View of the cooling tower at the Golfech nuclear plant on the edge of the Garonne river between Agen and Toulouse, France, July 18, 2018. Picture taken July 18, 2018.
View of the cooling tower at the Golfech nuclear plant on the edge of the Garonne river between Agen and Toulouse, France, in July 2018. Reuters / REGIS DUVIGNAU

The U.S. will sign a pledge to triple the world's nuclear energy capacity by 2050 at next month's COP 28, the UN's flagship annual international climate change conference, marking one of the most high-profile international commitments to nuclear energy in the 21st century.

The U.S. delegation will join representatives from the U.K., France, Sweden, Finland and South Korea in calling on the World Bank and other international lenders to expand their renewable energy lending criteria to include nuclear energy, as "people familiar with the matter" told Bloomberg on Tuesday.
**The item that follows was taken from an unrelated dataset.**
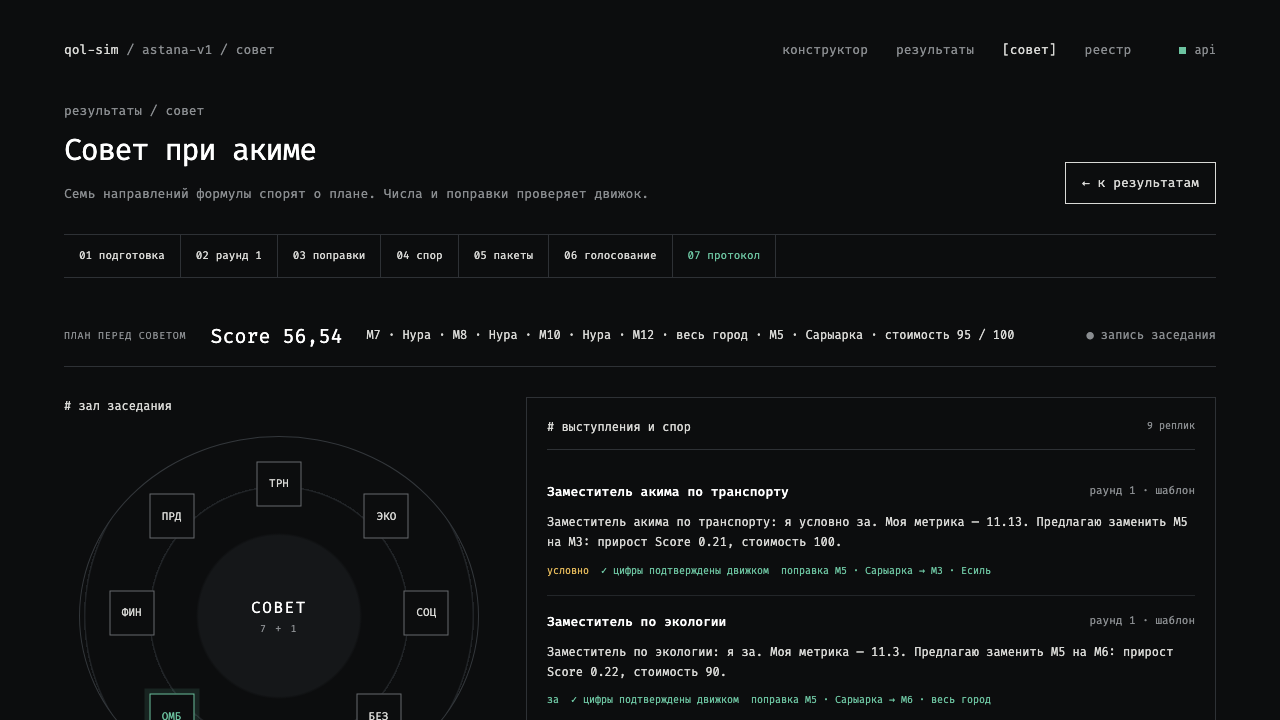The image size is (1280, 720).
Task: Open реестр in top navigation
Action: coord(1108,50)
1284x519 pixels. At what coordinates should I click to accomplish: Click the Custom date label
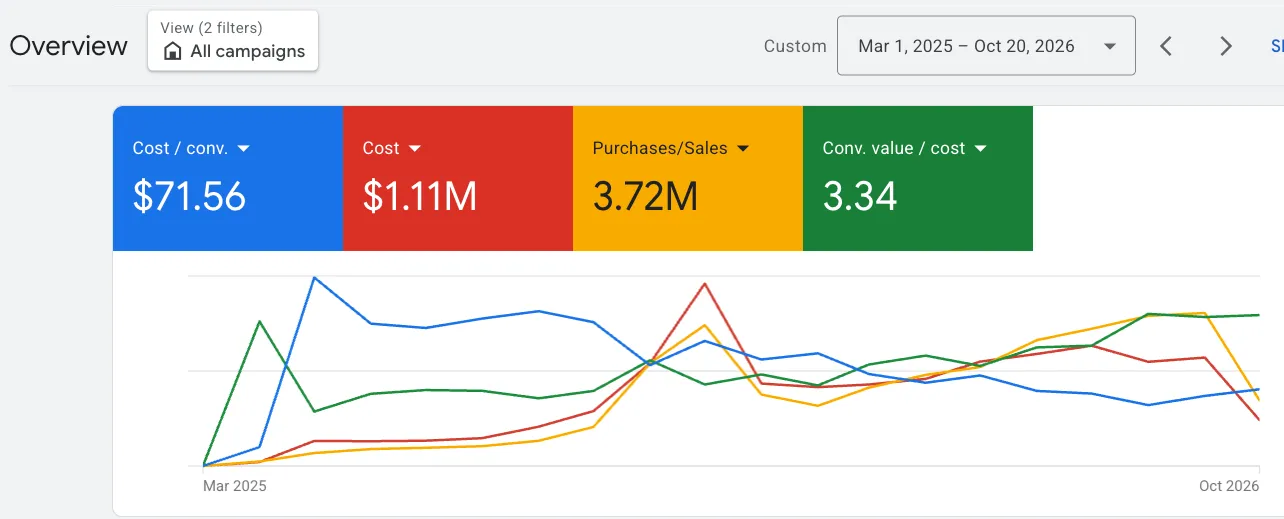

The pledge will be accompanied by a similar commitment from the nuclear energy industry to triple their resources for power generation over that timeframe.

Nuclear energy has a "key role...in achieving global net-zero greenhouse gas emissions/carbon neutrality by or around mid-century," a draft of the six-country declaration reportedly reads. "Nuclear energy is already the second-largest source of clean dispatchable baseload power, with benefits for energy security."

The declaration will reportedly be signed on Dec. 1, the second day of the international conference in Dubai.

A New Nuclear Age In The West?

The pending commitment to triple nuclear power capacity adds to growing momentum in relatively developed, democratic nations to expand the use of nuclear energy.

The U.K. enacted legislation in October to quadruple its nuclear energy capacity by 2050; Poland and Bulgaria each finalized plans to open new nuclear reactors in September and October, respectively.

Nuclear energy may be non-renewable, as it relies on the mining of finite sources of radioactive rare earth elements, but it is 'green'. The carbon emissions per unit of electricity generated from nuclear energy are only 3-10% that of gas-powered generators; nuclear energy has even a lower average carbon footprint than hydroelectric power, according to the International Hydropower Association.

"We can't get to net zero [by] 2050 unless we have a mixture of energy approaches in the new energy economy. And one of those elements which is essential in all the modeling I've seen, is nuclear," U.S. Special Presidential Envoy for Climate John Kerry said in September at an energy forum hosted by the Atlantic Council. "Nuclear energy is clean energy."

Not all leading western countries are entirely backing the recent resurgence of nuclear power.

Germany is notably missing from the list of countries pledging to triple nuclear capacity. The country has actively shunned nuclear power in recent years—in April, it decommissioned its final nuclear reactors, a move that enhanced its reliance on coal-fired power plants, critics said.

Japan also has not signed on to the pledge to triple nuclear energy capacity; the country is still in the process of decontaminating the site of the Fukushima nuclear disaster in 2011. But even Japanese policymakers have recently changed their tune regarding nuclear energy, reversing plans to phase out existing power plants in December 2022 and pledging to generate 20% of the nation's electricity from nuclear sources by 2030.

The nuclear power pledge is not a binding commitment on behalf of any parties, although three of the World Bank's top eight voting members are reportedly signatories to the declaration. The U.S. is the World Bank's largest annual contributor.

Ultimately, the pending declaration at COP 28 demonstrates that momentum behind the idea of using nuclear energy as a quick and effective means of decarbonization continues to grow in the West.